- **What the exercise asks**
Retype the stretch of rows from the line containing "Where should I" through the line containing "click(x=581, y=746)", both included, leaving out the pictures.

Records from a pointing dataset
"""

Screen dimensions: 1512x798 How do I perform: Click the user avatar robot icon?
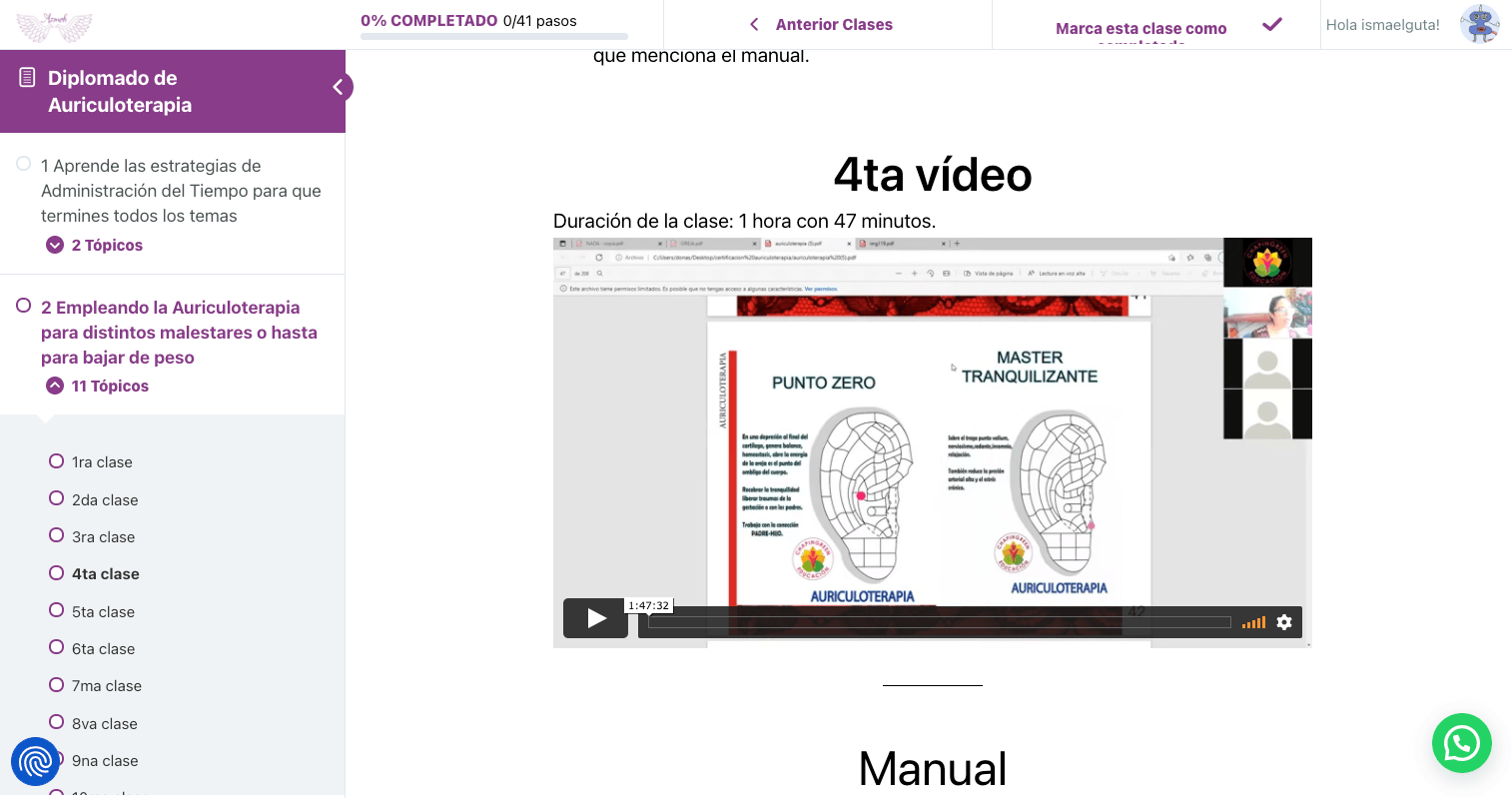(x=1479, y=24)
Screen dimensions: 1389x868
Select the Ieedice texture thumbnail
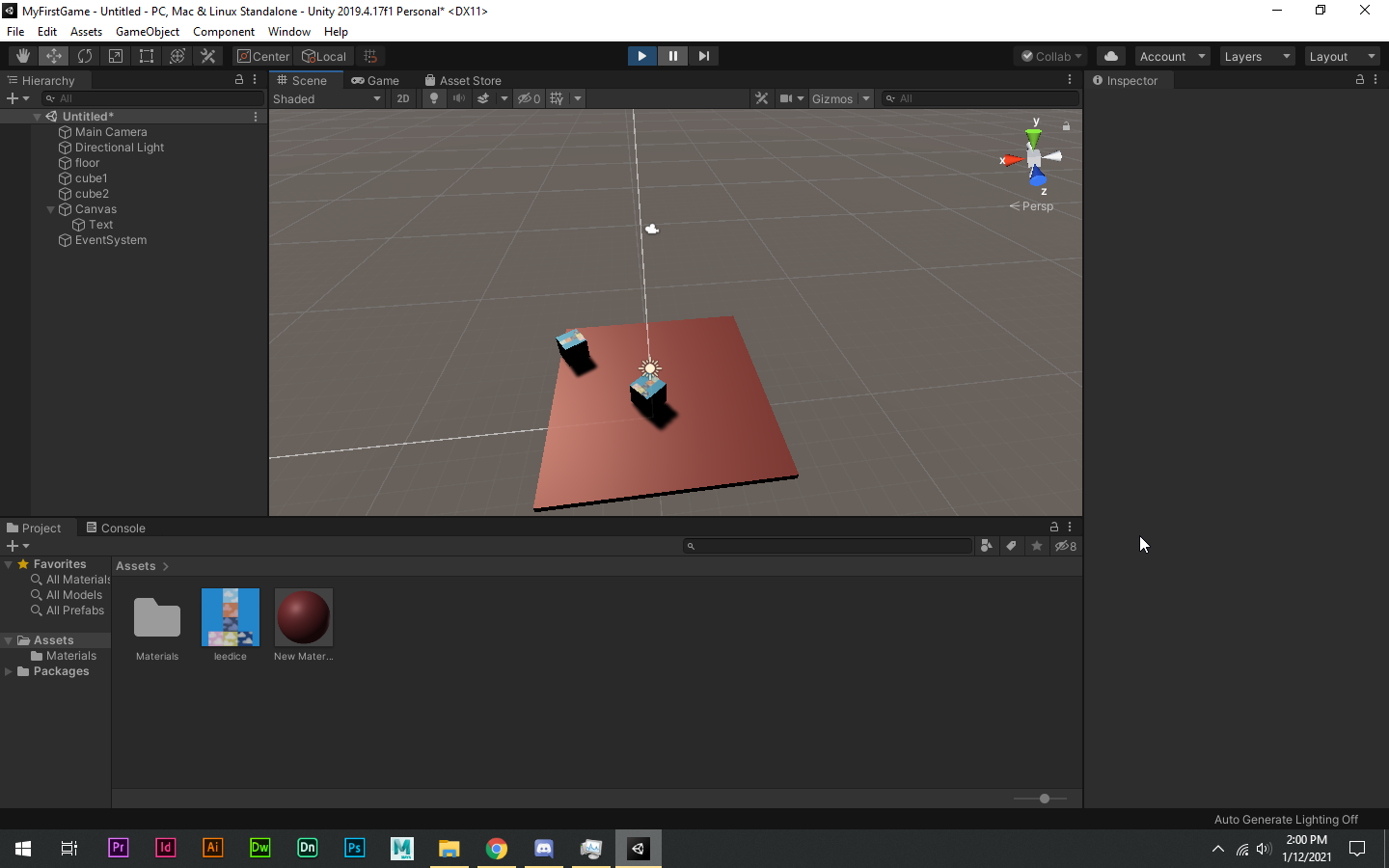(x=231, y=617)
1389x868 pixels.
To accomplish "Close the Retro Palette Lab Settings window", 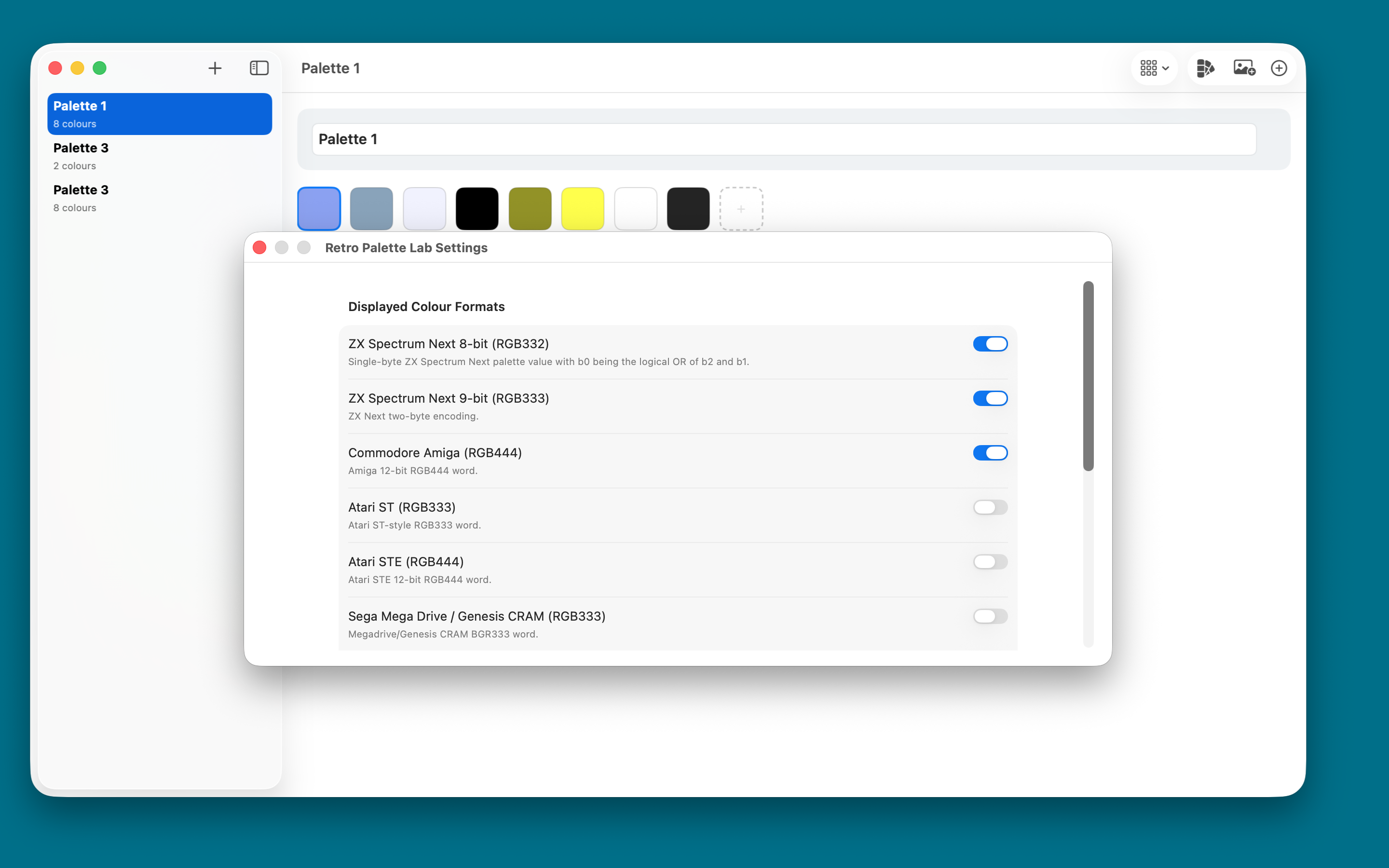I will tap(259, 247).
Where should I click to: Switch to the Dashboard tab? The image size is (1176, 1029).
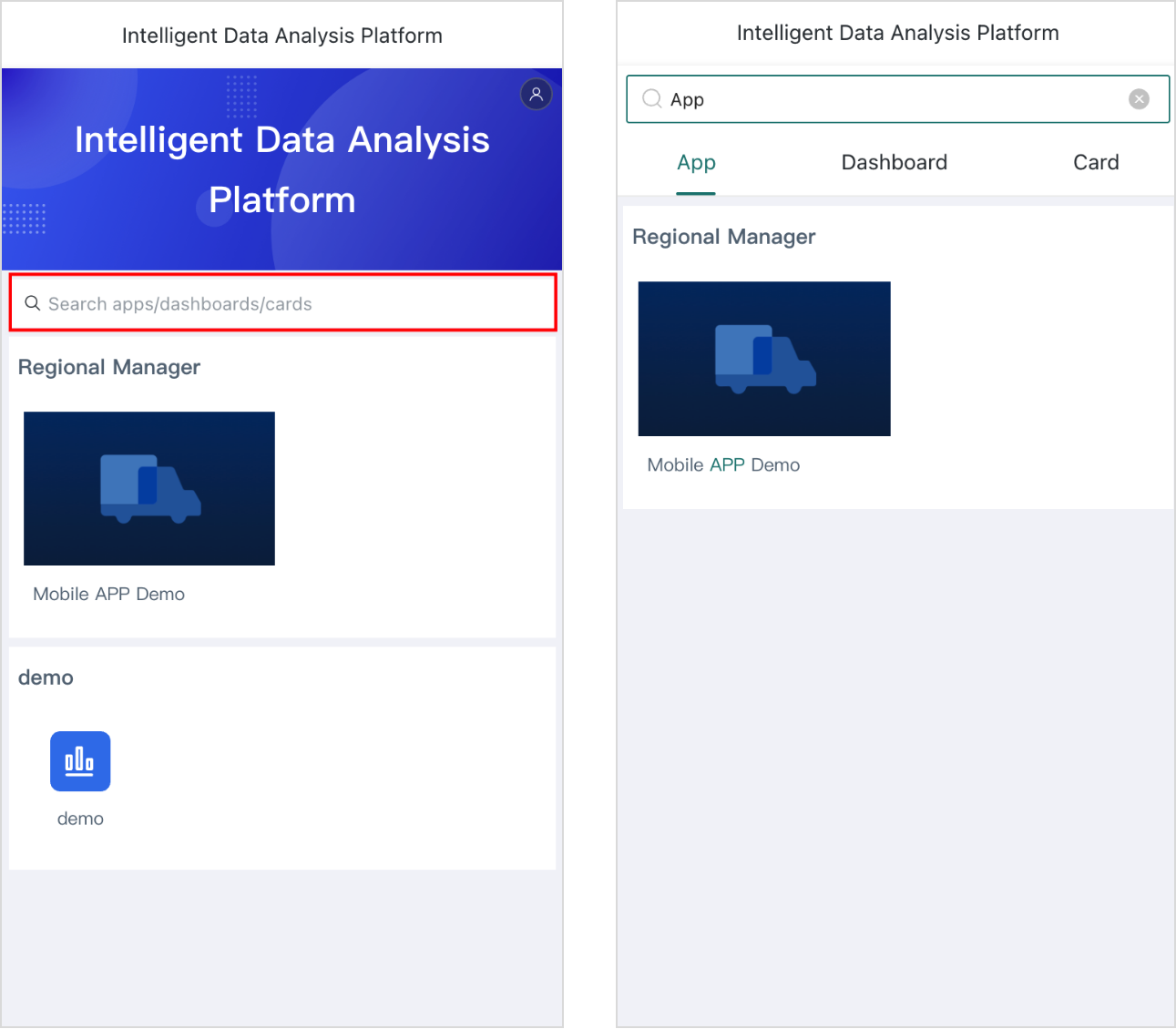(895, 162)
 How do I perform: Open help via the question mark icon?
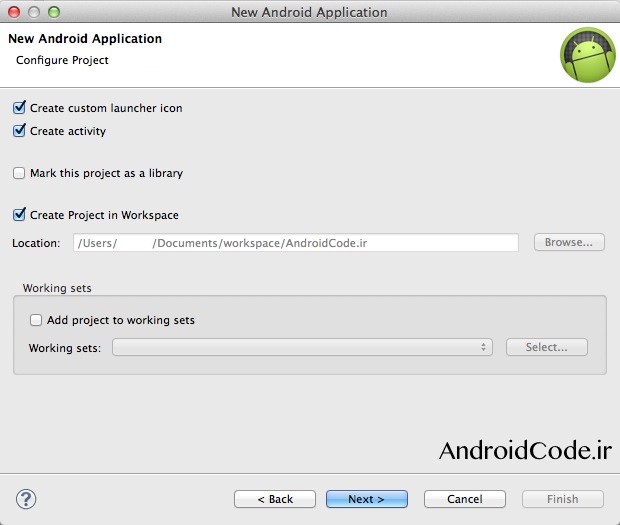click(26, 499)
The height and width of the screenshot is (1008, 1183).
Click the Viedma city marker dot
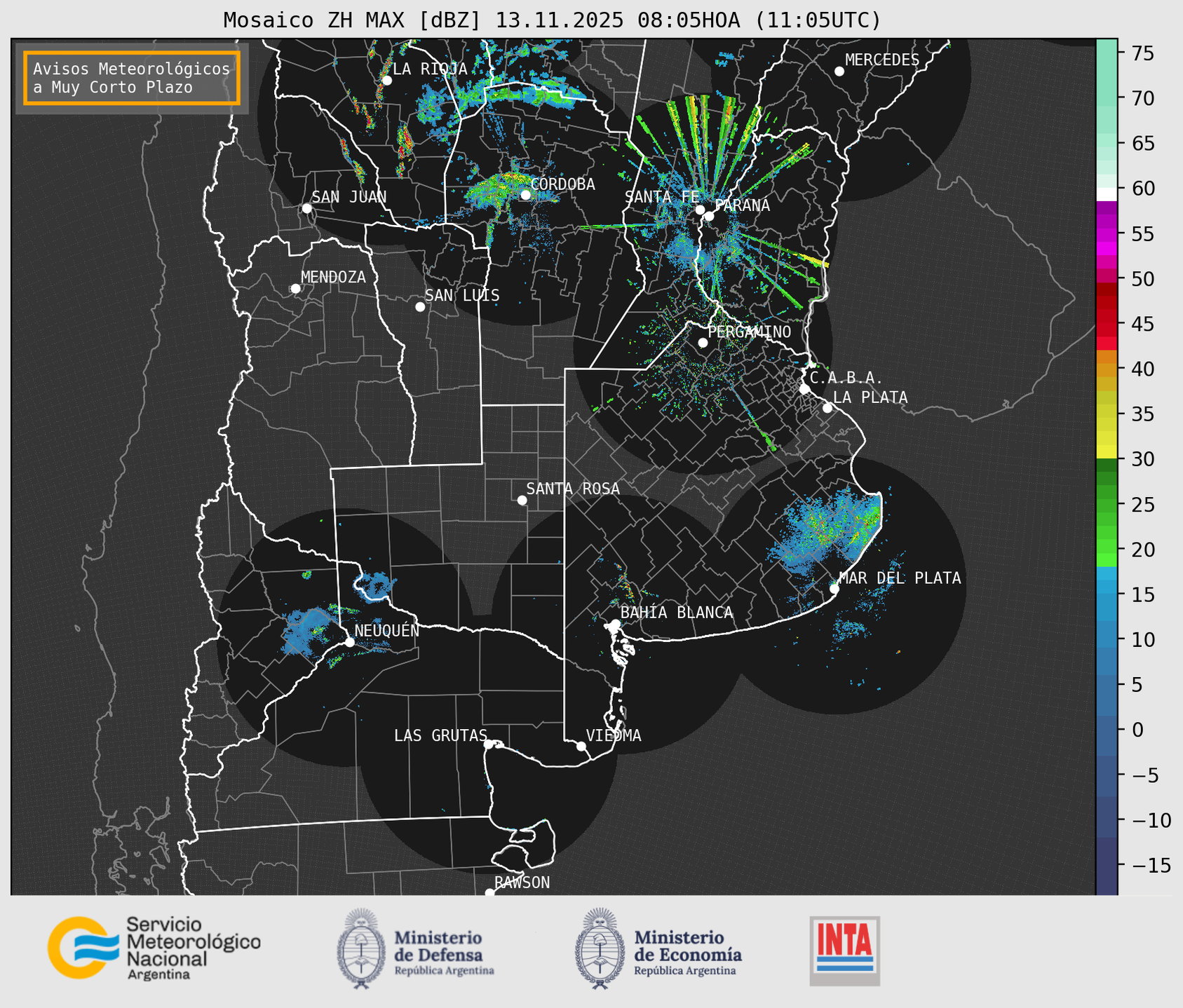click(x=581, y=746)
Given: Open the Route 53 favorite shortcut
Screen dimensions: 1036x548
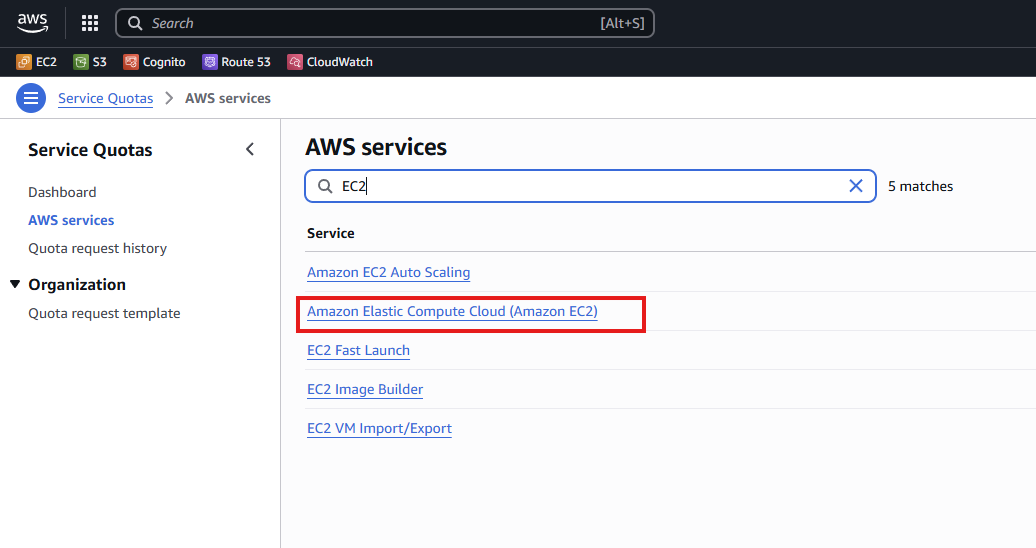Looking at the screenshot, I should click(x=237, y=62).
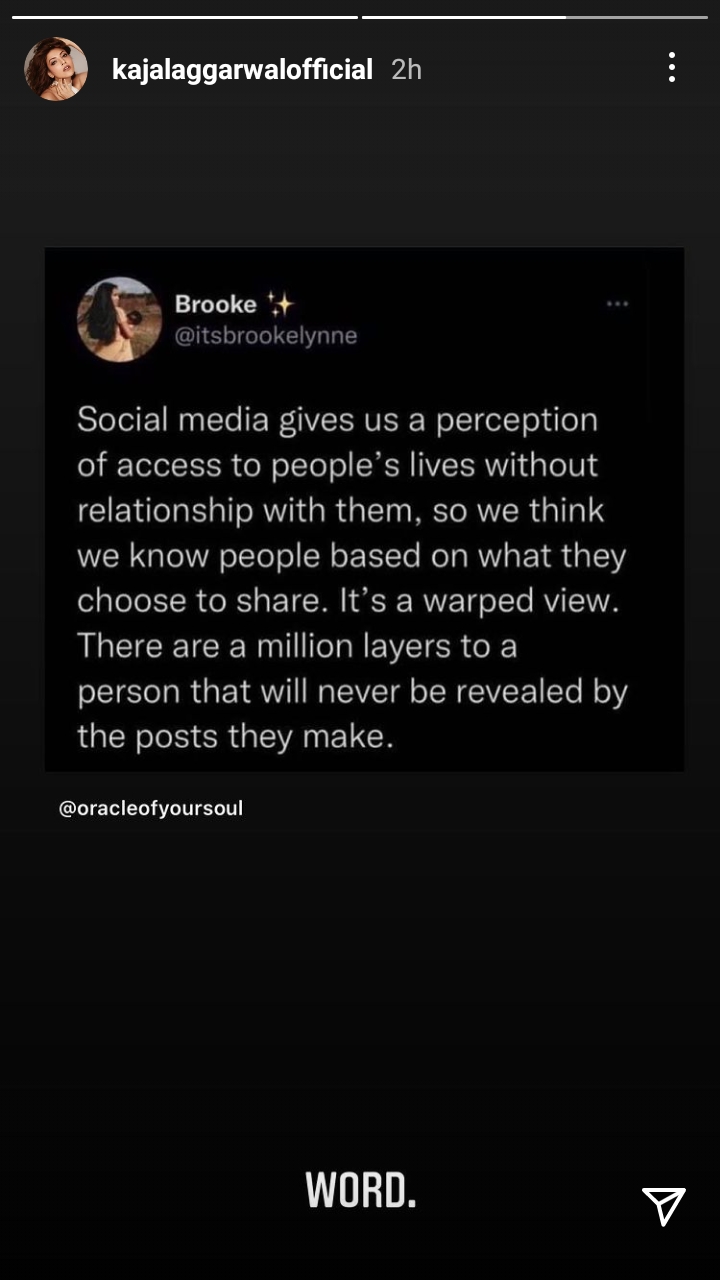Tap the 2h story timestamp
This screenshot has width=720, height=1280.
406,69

"""

- **Response for this exercise**
Where should I click to: Switch to the Dashboard tab? The image size is (1176, 1029).
(895, 162)
 How do I perform: Open help via the question mark icon?
click(26, 499)
The height and width of the screenshot is (1008, 1183).
Click the Viedma city marker dot
click(x=581, y=746)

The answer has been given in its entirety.